DR. ERIC MONTIE TEACHES ANIMAL PHYSIOLOGY, NEUROBIOLOGY AND ICHTHYOLOGY AT USCB’S HILTON HEAD GATEWAY CAMPUS.
His research interests involve marine biology, neurobiology and ecotoxicology. His research program focuses on brain architecture, hearing of fish and marine mammals, and acoustic communication of aquatic vertebrates. The more applied part of his research program focuses on studies that investigate how stressors, such as man-made chemicals, harmful algal blooms, noise pollution, and climate change may impact the brain, hearing, and acoustic communication.

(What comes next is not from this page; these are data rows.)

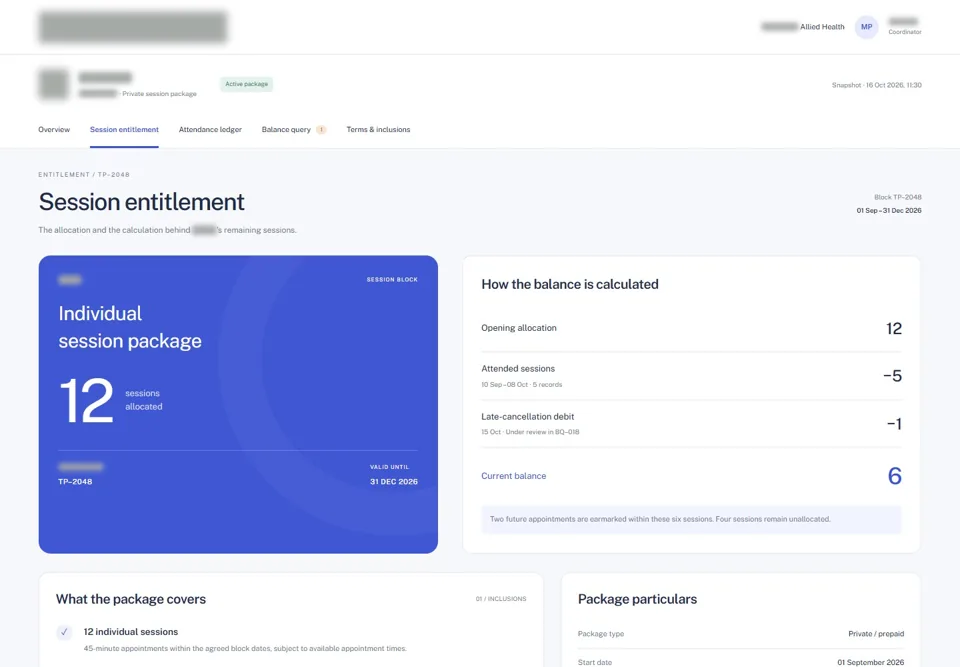Switch to the Attendance ledger tab

click(210, 130)
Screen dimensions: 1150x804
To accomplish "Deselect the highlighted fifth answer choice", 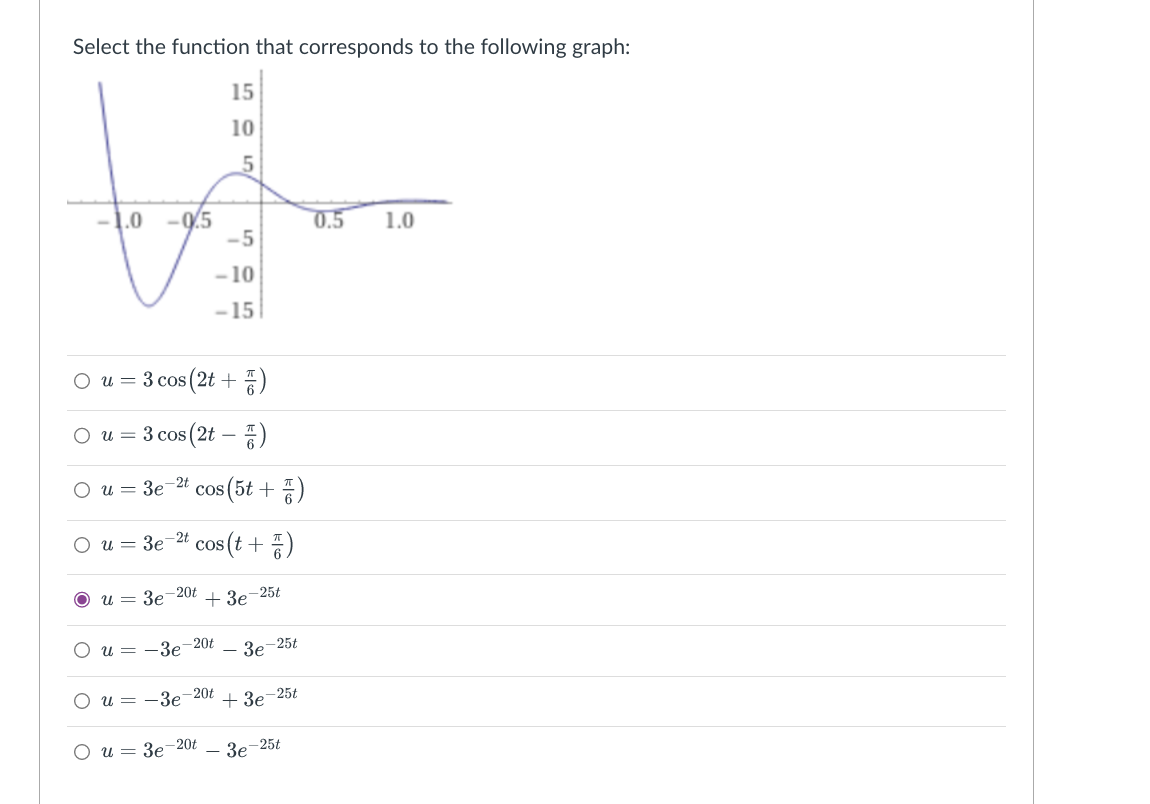I will pos(83,598).
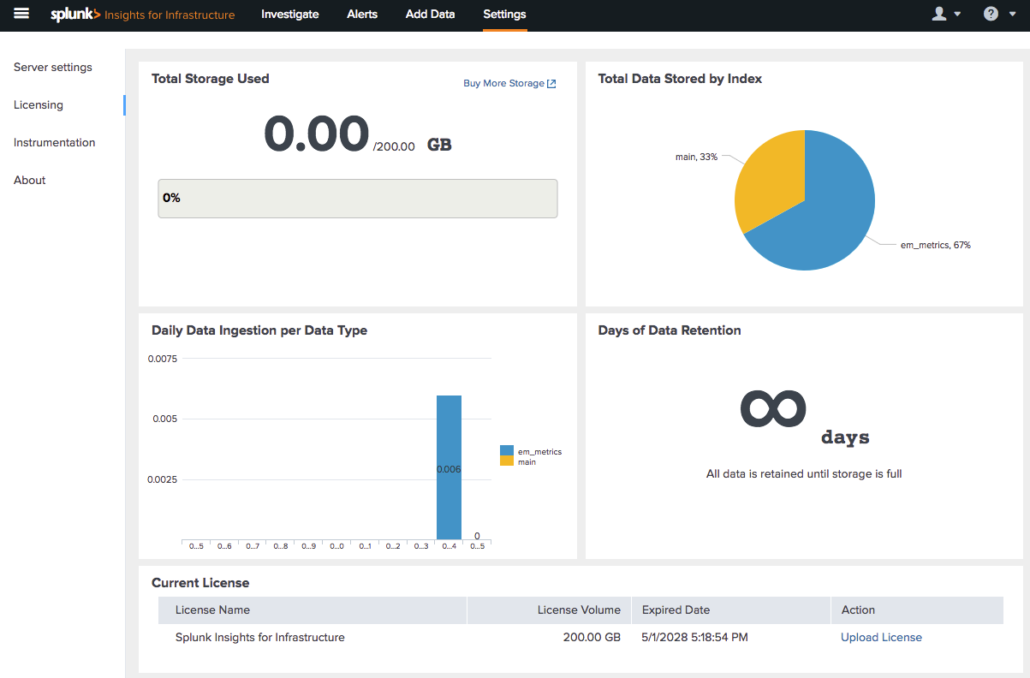Click the Upload License link

(x=881, y=637)
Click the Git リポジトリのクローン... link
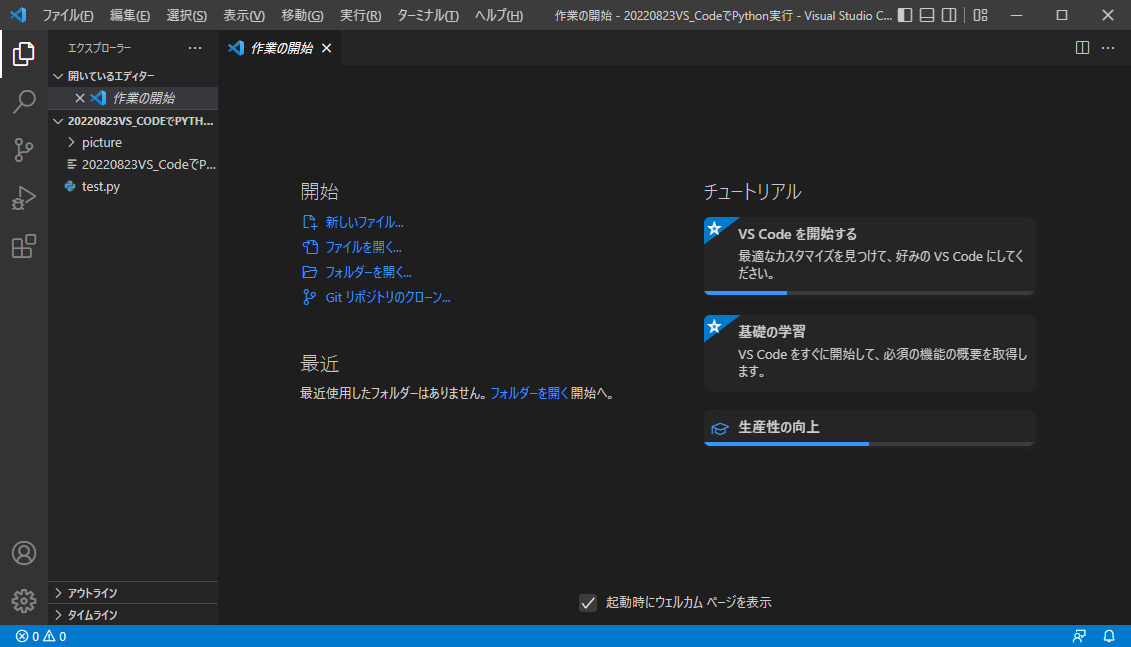1131x647 pixels. pos(387,297)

His research has involved work on zebrafish, goldfish, and rats, as well as spotted sea trout, red drum, flounder, California sea lions, harp seals, hooded seals, grey seals, Atlantic white-sided dolphins, common dolphins, bottlenose dolphins, pygmy killer whales and right whales. Montie’s work has direct importance to the regional economy of South Carolina and the Lowcountry. One of the most important fisheries in this region is spotted sea trout, red drum and black drum. A common characteristic of these fish is that the males make sound to attract females during the mating process, much the same way that frogs make croaking sounds to attract mates. “We have novel technology to identify the location of large schools of fish and where they are breeding based on sound. We are using this technology to better understand what habitat is essential for these species of fish to reproduce in this area,” Montie said. “Sound production in male fish is mainly associated with courtship behavior, and these sounds are species specific. Thus, a ‘loud’ tidal creek means more courtship behavior, which could mean more fish reproduction, and more fish for the Lowcountry economy.”
After receiving a B.S. degree in Zoology at the University of Rhode Island in 1993, Dr. Montie embarked upon post-baccalaureate studies in Biochemistry at Harvard University. He received an M.S. degree in Environmental Toxicology at Clemson University in 1999, then went on to earn a Ph.D. in Biological Oceanography from the Massachusetts Institute of Technology in Cambridge, Mass., and the Woods Hole Oceanographic Institution in Woods Hole, Mass. One of the nation’s premier marine science graduate programs, the MIT-WHOI Joint Program brings together the resources of two world-class research and teaching institutions. He has been a member of the USCB faculty since January 2011.